Morphogenetic activity of silica and bio-silica on the expression of genes controlling biomineralization using SaOS-2 cells

In a previous study (Schroder et al., J Biomed Mater Res B Appl Biomater 75:387-392, 2005) we demonstrated that human SaOS-2 cells, when cultivated on bio-silica matrices, respond with an increased hydroxyapatite deposition. In the present contribution we investigate if silica-based components (Na-silicate, tetraethyl orthosilicate [TEOS], silica-nanoparticles) (1) change the extent of biomineralization in vitro (SaOS-2 cells) and (2) cause an alteration of the expression of the genes amelogenin, ameloblastin, and enamelin, which are characteristic for an early stage of osteogenesis. We demonstrate that the viability of SaOS-2 cells was not affected by the silica-based components. If Na-silicate or TEOS was added together with beta-glycerophosphate, an organic phosphate donor, a significant increase in biomineralization was measured. Finally, expression levels of the amelogenin, ameloblastin, and enamelin genes were determined in SaOS-2 cells during exposure to the silica-based components.
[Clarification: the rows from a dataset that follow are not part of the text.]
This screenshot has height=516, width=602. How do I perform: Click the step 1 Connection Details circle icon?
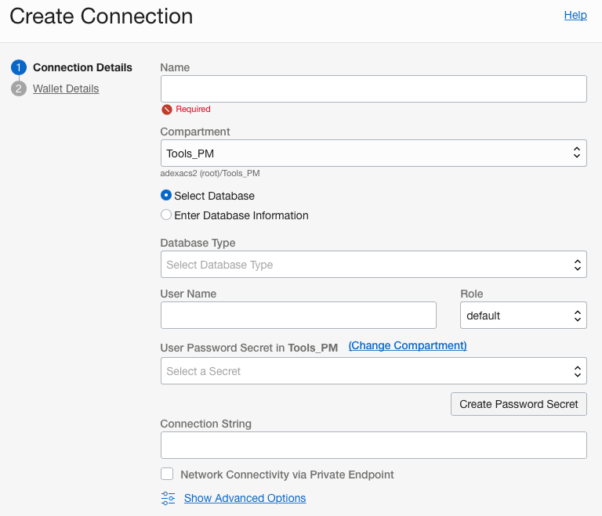[x=19, y=67]
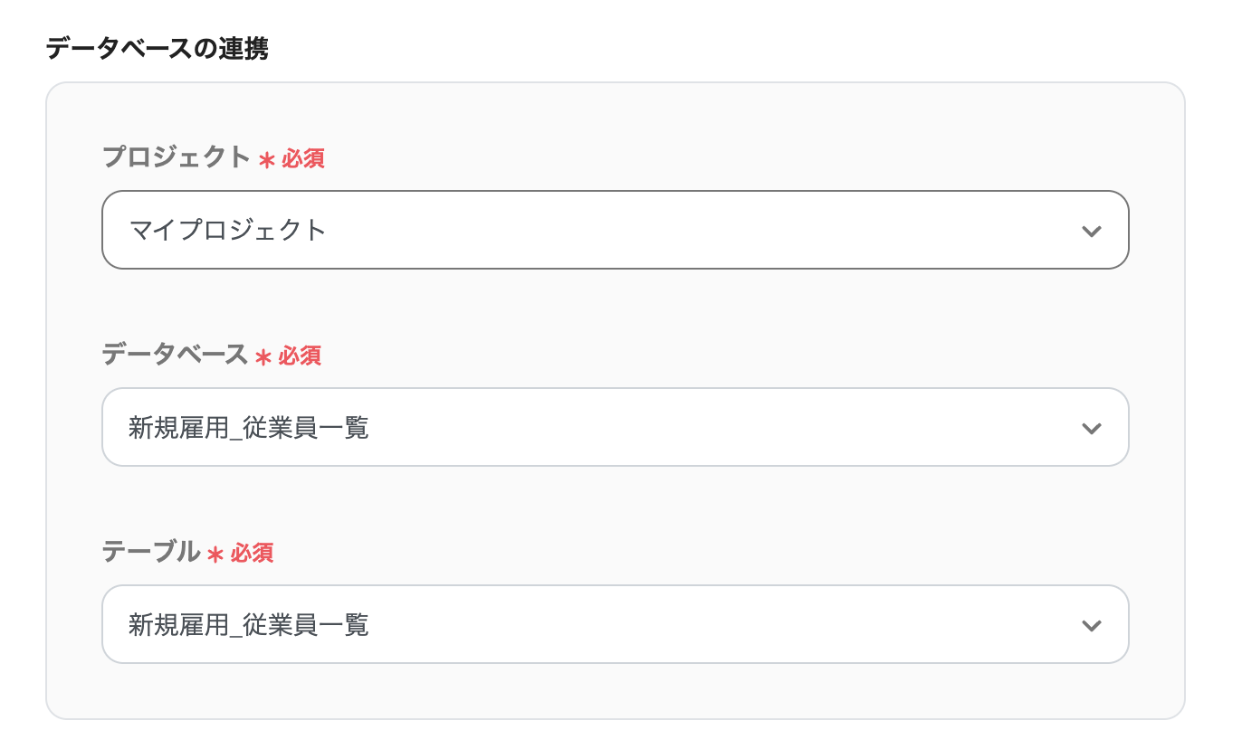Click the 必須 marker next to テーブル

(x=252, y=554)

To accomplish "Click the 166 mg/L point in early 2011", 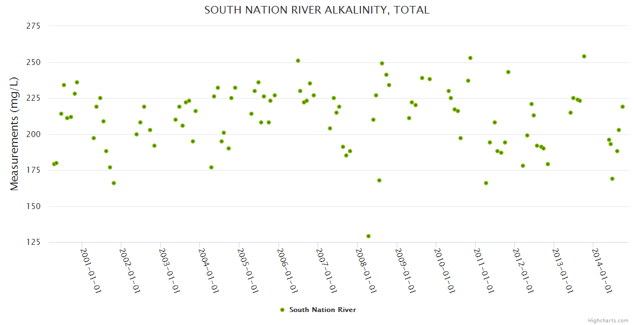I will point(486,183).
After exposure for 2 days, expression levels of amelogenin and enamelin strongly increased in response to the silica-based components, while no significant change was seen for ameloblastin. In contrast, exposure of SaOS-2 cells to beta-glycerophosphate resulted in increased expression of all three genes. We conclude that the levels of the structural molecules of the enamel matrix, amelogenin and enamelin, increase in the presence of silica-based components and substantially contribute to the extent of hydroxyapatite crystallite formation. These results demonstrate that silica-based components augment hydroxyapatite deposition in vitro and suggest that enzymatically synthesized bio-silica (via silicatein) might be a promising route for tooth reconstruction in vivo.